Exploring the relationship between diabetes and exercise
With this month being National Diabetes Month, we thought we’d take the time to take a closer look at the link between diabetes and exercise.
When people are diagnosed with diabetes, one of the things they’re often advised to do is exercise regularly. But why is exercise so fundamental to helping manage diabetes?
First and foremost, it helps control (and even lower) blood sugar levels, as muscles use more glucose when they’re working than when they’re resting. It’s also proven to help with weight control and stress management, as well as contribute to a healthier heart.

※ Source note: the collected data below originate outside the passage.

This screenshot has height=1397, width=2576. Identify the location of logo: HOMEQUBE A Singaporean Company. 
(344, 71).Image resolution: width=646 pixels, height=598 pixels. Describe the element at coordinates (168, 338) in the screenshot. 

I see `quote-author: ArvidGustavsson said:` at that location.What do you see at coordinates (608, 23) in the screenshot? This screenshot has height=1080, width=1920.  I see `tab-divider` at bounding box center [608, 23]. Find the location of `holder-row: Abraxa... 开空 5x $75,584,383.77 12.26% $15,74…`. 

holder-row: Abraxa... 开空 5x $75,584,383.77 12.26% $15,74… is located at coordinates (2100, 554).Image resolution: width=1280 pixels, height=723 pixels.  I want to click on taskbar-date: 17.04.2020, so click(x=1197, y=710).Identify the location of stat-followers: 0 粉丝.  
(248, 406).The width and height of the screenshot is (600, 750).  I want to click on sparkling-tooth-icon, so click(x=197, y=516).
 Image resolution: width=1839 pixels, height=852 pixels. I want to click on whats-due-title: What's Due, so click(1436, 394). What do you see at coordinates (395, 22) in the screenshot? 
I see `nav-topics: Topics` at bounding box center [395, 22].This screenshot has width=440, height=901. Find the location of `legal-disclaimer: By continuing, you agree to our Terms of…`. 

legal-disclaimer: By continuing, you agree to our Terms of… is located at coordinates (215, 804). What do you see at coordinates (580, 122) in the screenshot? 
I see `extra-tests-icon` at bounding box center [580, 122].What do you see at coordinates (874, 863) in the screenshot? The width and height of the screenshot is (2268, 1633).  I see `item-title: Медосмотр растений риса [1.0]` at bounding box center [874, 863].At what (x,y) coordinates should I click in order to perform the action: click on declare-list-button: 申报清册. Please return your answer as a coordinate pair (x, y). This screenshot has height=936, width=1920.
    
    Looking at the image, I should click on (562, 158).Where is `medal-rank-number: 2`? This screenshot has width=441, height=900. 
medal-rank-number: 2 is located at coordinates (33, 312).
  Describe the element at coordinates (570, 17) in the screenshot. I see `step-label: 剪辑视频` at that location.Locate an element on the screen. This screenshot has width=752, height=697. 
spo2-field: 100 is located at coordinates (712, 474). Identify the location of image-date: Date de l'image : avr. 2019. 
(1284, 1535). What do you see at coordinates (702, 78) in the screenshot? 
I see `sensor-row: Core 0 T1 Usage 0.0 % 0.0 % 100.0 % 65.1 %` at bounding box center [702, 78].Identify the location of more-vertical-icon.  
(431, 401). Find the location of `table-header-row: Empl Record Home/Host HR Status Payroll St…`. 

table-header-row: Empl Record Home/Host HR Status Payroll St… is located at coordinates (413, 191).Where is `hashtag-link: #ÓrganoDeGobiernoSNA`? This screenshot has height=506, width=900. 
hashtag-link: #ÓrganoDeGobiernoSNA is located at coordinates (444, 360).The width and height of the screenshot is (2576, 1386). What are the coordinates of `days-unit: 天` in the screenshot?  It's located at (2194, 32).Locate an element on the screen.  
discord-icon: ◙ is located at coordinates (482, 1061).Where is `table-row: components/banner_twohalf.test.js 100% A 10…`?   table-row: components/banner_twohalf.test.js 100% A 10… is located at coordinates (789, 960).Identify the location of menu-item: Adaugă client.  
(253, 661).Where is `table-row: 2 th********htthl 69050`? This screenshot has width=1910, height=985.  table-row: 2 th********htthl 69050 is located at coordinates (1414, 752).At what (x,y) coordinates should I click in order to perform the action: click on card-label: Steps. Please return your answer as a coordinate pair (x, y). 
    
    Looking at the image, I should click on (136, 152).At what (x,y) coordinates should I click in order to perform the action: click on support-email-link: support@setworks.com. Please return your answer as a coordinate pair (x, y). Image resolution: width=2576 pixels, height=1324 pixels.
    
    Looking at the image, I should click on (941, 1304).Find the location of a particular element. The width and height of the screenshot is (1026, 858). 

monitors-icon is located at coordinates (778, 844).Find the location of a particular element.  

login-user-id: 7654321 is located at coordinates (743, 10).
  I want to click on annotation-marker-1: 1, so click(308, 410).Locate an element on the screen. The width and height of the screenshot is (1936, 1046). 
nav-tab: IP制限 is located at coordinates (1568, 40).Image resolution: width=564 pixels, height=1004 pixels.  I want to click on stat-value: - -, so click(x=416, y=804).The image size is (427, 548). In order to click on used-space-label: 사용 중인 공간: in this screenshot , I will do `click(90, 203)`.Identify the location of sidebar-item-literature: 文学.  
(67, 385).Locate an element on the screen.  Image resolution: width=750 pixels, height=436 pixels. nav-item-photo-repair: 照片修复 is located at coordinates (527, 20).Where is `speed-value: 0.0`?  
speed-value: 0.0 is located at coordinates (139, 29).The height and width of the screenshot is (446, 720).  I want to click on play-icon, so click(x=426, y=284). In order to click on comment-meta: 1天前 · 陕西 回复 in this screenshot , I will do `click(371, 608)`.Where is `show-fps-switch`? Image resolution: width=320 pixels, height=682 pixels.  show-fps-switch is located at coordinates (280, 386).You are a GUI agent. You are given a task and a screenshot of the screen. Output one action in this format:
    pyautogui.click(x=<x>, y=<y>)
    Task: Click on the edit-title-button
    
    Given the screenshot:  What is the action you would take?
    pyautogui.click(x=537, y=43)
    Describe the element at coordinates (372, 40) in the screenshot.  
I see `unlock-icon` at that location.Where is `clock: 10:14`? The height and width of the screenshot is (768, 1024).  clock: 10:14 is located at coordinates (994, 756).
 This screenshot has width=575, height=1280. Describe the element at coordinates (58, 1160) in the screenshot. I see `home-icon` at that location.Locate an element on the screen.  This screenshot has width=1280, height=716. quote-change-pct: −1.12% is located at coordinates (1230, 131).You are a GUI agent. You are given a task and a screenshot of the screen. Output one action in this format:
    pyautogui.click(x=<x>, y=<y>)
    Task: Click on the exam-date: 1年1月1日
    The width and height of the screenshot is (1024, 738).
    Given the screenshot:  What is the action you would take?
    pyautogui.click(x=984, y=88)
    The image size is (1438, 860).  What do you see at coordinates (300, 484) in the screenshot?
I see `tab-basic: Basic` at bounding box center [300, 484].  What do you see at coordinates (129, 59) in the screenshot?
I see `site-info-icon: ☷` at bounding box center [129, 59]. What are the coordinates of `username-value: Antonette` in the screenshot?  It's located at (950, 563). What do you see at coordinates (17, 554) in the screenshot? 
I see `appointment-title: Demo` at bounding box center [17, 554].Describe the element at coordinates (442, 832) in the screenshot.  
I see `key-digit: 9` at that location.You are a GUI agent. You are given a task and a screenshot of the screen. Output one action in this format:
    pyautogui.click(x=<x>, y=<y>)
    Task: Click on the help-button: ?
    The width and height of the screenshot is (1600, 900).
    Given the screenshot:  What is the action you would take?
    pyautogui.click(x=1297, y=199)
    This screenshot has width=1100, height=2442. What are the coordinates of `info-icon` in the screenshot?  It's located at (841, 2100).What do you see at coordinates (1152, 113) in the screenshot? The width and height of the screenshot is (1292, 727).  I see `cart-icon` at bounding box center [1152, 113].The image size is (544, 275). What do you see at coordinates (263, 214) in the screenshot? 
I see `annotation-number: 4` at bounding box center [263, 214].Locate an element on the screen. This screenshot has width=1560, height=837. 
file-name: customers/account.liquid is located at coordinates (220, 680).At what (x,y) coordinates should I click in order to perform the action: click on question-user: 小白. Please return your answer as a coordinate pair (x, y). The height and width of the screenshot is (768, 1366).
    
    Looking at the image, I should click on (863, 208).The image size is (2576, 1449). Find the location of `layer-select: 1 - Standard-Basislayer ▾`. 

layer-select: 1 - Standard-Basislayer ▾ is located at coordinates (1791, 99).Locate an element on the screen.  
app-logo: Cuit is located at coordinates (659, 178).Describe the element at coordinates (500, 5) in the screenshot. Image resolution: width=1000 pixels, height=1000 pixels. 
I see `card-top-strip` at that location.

Regular exercise can also help boost the immune system and protect against conditions, such as heart disease, stroke, Type 2 diabetes, cancer and other major illnesses. In fact, exercise is reported to cut the risk of major illnesses/diseases by up to 50% and reduce the risk of early death by up to 30%.
The type of exercise people with diabetes are advised to take part in doesn’t have to be the same, the only stipulation is that it ideally needs to be carried out regularly. According to the NHS, regular exercise is classed as 150 minutes of moderate intensity aerobic activity a week.
Moderate intensity exercise raises your heart rate and makes you sweat and can range from jogging and riding your bike, to playing doubles tennis and rowing.
However, contrary to popular belief, moderate intensity exercise doesn’t necessarily have to involve taking part in sporting activities. For instance, mowing the lawn, cleaning your house from top to bottom and walking the dog, are also classed as moderate intensity exercise too. The important thing is, is that you’re doing it regularly and for around 150 minutes a week.